Hopes of a deal dashed again, MLB restart negotiations look petty as coronavirus surges
These are the factions that one morning will awaken to hundreds, even thousands, of men and women gathering to play ball and beat back the virus. At the same time. These are the factions that are to present the game as a good thing, a happy thing, a carefree thing, against the backdrop of a lot that isn’t.
This is the $50 billion industry of soaring franchise values and $20 beers that couldn’t overlook the last $200 million, or 1/250th of that. These are the factions that run the game to the last penny, as long as it is theirs.
Instead, in the fifth week of negotiations for a nine-week season, nearing what would have been the halfway point of a baseball season flattened by pandemic, yet another statement arrived from New York.
This, from the Players Association: “MLB has informed the Association that it will not respond to our last proposal and will not play more than 60 games. Our Executive Board will convene in the near future to determine the next steps. Importantly, Players remain committed to getting back to work as soon as possible.”
These are the factions that will have little choice but to trust each other one day, when the accountants are gone but the virus is not, when what is important is waking up one morning without a sore throat.
On the assumption everyone still wants to play baseball, and then on the premise the virus would allow it anyway, Major League Baseball and the players union had their negotiations over the 2020 season come to a standstill Friday night.
Six days after the players association notified the owners it would no longer participate in labor talks, then relented, the league told the union it would not respond to its latest offer, and if this is how the sausage is made maybe it’s time to go plant-based.
The owners’ most recent proposal, the one they said they believed had bridged an economic and acrimonious divide, the one commissioner Rob Manfred convinced owners to make, the one union chief Tony Clark ultimately turned down, was this:
A season of 60 games, beginning on July 19 or 20 and ending Sept. 27, full prorated salaries for the players, expanded postseason and a mutual waiver of potential grievances.
Under those terms, spring facilities would have to open in about a week-and-a-half. So, with time dwindling and the virus regaining traction, and with early-week optimism being dashed over what sort of vibe actually constitutes an agreement, the owners and players seemed destined Friday night for an unsatisfactory conclusion.

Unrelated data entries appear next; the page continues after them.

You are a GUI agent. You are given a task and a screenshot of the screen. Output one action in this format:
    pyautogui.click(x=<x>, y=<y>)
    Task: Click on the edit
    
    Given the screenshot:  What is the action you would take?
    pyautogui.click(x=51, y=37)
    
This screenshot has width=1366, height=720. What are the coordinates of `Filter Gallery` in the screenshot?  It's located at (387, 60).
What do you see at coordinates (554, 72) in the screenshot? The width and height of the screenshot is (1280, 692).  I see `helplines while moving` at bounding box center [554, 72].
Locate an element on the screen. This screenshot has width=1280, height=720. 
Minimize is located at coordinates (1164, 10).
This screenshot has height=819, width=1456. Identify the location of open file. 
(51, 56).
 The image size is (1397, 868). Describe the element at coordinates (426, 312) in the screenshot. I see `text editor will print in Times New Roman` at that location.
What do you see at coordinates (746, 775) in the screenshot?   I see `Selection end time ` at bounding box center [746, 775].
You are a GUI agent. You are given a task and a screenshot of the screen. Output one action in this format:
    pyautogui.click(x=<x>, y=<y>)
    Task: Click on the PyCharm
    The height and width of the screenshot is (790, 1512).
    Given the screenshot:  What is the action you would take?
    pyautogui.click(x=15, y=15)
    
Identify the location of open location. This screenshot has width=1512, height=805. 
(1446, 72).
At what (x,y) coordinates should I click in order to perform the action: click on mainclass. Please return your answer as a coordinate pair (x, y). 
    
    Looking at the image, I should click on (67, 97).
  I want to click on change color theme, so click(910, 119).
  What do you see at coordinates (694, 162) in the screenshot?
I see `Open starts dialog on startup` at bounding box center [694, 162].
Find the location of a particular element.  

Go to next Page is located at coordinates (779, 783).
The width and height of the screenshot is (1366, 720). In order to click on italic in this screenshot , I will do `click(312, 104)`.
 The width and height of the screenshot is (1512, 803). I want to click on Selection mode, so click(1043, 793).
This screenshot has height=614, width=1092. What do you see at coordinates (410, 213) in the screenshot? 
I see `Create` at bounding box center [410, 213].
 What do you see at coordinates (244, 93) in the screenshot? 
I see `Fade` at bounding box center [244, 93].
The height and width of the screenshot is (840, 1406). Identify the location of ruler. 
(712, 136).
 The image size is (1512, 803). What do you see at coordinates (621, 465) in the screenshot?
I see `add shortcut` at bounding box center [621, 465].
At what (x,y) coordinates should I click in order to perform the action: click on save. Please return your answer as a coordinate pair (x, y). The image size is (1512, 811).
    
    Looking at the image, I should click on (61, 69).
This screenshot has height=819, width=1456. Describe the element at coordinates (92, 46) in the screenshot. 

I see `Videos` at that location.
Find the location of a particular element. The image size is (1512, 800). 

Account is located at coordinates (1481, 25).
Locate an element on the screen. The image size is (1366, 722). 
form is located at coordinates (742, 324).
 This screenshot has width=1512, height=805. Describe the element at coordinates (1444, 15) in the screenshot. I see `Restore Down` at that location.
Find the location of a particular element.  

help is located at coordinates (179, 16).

The players could vote to accept the terms of a 60-game season and perhaps wrangle a couple more games from the owners, along with the terms of a deal Manfred thought he’d made in Arizona on Tuesday night. They could reject that deal and return to their “when and where” posture, an action that likely would force Manfred to impose the terms of a season on the players and perhaps expose the league to future grievances. In that event, the league believes the union is prepared to seek as much as $1 billion in lost salaries, claiming the owners violated the terms of a March 26 agreement written, in effect, to avoid all this.
And as the negotiations trudge on, as another statement is made, as positive coronavirus tests bring another closure to another baseball facility, the smaller it all seems. The smaller they all seem.
They must know that. They must understand what is being lost, and also not care.
There is opportunity to reach a compromise, then to play a season that isn’t anything more than an extension of an old, rotten relationship. It’s a narrow opportunity. Perhaps the baseball can be spirited, in spite of the empty ballparks. Perhaps, at some point, they can open the doors a crack, let a few people in. Perhaps the virus finds another path, and a 16-team October is kind of a hoot — a mad, chaotic ride that was fun to try once.
The problem in any case, though, is nobody will forget how we got there. That first they had to drag each other to exhaustion. That first they had to tear each other to pieces over the shortest baseball season in history, the one everybody sort of needed, and the one where they should have been taking care of each other.